Fa caldo o gli ambientalisti non sanno nemmeno leggere il termometro?
D icono che il Cnr abbia comunicato che l’aumento della temperatura media in un secolo in Italia è stato di un quarto superiore all’aumento della temperatura media terrestre, il che non vuol dire nulla visto che la media terrestre include i mari. Il ministro Alfonso Pecoraro Scanio, noto testimonial delle competenze matematiche medie del paese, deve aver scambiato le divisioni per moltiplicazioni e ha annunciato che la temperatura in Italia è salita quattro volte di più dell’aumento medio terrestre. Franco Prodi, che è il massimo climatologo italiano, e suo fratello il fisico Vittorio hanno denunciato la miseria di una conferenza sull’ambiente in cui non era presente un solo scienziato italiano competente in materia e che si è risolta in una grancassa ambientalista poco seria. Prodi ha osservato che «hanno dato per scontato e misurato il contributo antropico all’aumento della temperatura. Ma non è così: è assai probabile che ci sia il contributo dell’uomo nell’aumento di temperatura. Ma quantificarlo è, invece, il problema di questo secolo».

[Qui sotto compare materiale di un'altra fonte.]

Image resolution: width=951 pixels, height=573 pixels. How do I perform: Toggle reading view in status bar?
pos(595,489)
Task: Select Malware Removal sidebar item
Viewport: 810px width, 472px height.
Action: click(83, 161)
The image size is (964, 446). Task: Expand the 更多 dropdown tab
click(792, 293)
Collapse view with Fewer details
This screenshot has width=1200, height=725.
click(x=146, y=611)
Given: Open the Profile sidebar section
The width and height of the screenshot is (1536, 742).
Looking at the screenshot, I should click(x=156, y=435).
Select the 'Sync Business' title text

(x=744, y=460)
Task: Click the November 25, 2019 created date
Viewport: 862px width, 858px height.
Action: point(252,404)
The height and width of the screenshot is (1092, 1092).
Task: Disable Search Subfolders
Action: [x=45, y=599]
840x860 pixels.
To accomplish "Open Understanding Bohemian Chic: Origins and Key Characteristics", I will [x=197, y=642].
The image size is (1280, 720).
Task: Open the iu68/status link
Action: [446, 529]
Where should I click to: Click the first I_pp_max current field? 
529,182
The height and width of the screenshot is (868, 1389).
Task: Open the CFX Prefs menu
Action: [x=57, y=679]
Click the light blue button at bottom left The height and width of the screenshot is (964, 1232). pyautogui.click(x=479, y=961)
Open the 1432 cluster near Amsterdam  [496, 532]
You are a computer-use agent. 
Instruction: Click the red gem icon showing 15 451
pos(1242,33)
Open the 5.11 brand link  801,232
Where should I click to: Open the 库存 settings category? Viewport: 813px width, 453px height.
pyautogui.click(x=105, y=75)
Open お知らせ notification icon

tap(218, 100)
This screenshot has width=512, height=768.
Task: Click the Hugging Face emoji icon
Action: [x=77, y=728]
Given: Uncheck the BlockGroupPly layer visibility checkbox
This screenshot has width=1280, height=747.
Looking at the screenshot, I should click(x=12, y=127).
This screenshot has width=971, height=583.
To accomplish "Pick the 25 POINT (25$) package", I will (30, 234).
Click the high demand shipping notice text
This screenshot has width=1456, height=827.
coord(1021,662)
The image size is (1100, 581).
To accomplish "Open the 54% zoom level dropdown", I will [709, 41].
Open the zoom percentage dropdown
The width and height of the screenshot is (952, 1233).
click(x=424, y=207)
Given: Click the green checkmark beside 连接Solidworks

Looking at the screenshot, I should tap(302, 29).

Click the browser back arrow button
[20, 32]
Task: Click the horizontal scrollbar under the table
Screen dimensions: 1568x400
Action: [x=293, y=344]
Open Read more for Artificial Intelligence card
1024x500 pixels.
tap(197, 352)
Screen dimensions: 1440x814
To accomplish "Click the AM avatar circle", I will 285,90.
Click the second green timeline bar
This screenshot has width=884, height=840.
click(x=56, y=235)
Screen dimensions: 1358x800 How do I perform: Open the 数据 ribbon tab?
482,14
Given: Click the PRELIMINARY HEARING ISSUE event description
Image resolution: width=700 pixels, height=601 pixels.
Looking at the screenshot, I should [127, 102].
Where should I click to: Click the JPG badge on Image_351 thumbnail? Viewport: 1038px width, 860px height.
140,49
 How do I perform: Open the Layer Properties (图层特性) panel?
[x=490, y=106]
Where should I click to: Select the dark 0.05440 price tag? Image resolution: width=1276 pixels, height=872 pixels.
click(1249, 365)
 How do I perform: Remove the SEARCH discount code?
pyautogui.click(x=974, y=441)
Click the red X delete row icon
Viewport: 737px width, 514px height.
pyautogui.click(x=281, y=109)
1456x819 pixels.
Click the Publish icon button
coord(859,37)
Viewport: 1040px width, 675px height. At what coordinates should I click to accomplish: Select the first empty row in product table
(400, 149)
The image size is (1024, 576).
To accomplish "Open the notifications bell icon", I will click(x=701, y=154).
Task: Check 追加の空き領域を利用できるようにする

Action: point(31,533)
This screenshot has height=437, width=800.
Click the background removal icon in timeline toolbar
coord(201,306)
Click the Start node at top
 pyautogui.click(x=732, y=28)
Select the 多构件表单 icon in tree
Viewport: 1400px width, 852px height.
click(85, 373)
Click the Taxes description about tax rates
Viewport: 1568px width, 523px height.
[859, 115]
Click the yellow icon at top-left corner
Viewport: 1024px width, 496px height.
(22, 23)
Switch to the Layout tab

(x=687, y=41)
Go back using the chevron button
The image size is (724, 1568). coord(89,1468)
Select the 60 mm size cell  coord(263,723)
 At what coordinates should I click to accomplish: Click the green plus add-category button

È sorprendente la leggerezza con cui ci si avventura in questioni di enorme complessità. Anche una persona seria e riflessiva come Ermete Realacci ha definito «settori marginali della scienza» quelli che mettono in dubbio la relazione tra riscaldamento e cause antropiche, aggiungendo che «è vero che i mutamenti ci sono sempre stati, ma l’arco temporale in cui si stanno realizzando adesso non ha pari nella storia». Ma come si possono fare simili affermazioni con leggerezza? I primi termometri risalgono al Seicento e quelli capaci di fornire misurazioni quantitativamente esatte al Settecento. Ma, soprattutto, è soltanto da poco tempo che le misurazioni della temperatura atmosferica sono prese con metodi affidabili e soprattutto omogenei; e, per ricavare conclusioni degne di nota, non basta sapere quel che è accaduto nell’ultimo secolo. Senza contare che la meteorologia è una scienza giovanissima: negli anni Quaranta era ancora una disciplina a dir poco rudimentale, priva di un apparato matematico adeguato a correlare efficacemente la teoria con i dati empirici. Dove sarebbero dunque i dati attendibili che permettono di parlare di sviluppi senza pari nella storia? Ci si riempie sempre la bocca di scienza e poi quel che trionfa è l’ideologia. A questo proposito, abbiamo letto con interesse un articolo di Marco Tronchetti Provera a proposito del convegno “The future of science – The energy challenge” promosso dalle Fondazioni Cini, Veronesi e sua. Giustamente Tronchetti Provera critica l’ossessione della crescita, assegna alla scienza e alla tecnologia il compito di difendere l’ambiente e parla di «valore fondamentale della persona», del «diritto a vivere, a progettare un futuro migliore per le giovani generazioni» e cita anche l’«alto magistero di Benedetto XVI». Ottimo. Purché poi non finisca al solito modo. E cioè parlando di effetto serra, di difesa dell’ambiente, delle foche monache e dei falchi pellegrini, e della natura che deve essere preservata ad ogni costo: ogni aspetto della natura meno che quello umano. Che rispetto del valore fondamentale della persona è mai quello che non include il rispetto della natura umana e che include la licenza di ogni nuova eugenetica? La critica dell’ossessione della crescita economica riguarda tutto meno che gli affari dell’industria genetica?
Questi discorsi di difesa ambientale per essere convincenti debbono essere coerenti e non a corrente alternata, e non debbono far uso della scienza come e quando conviene.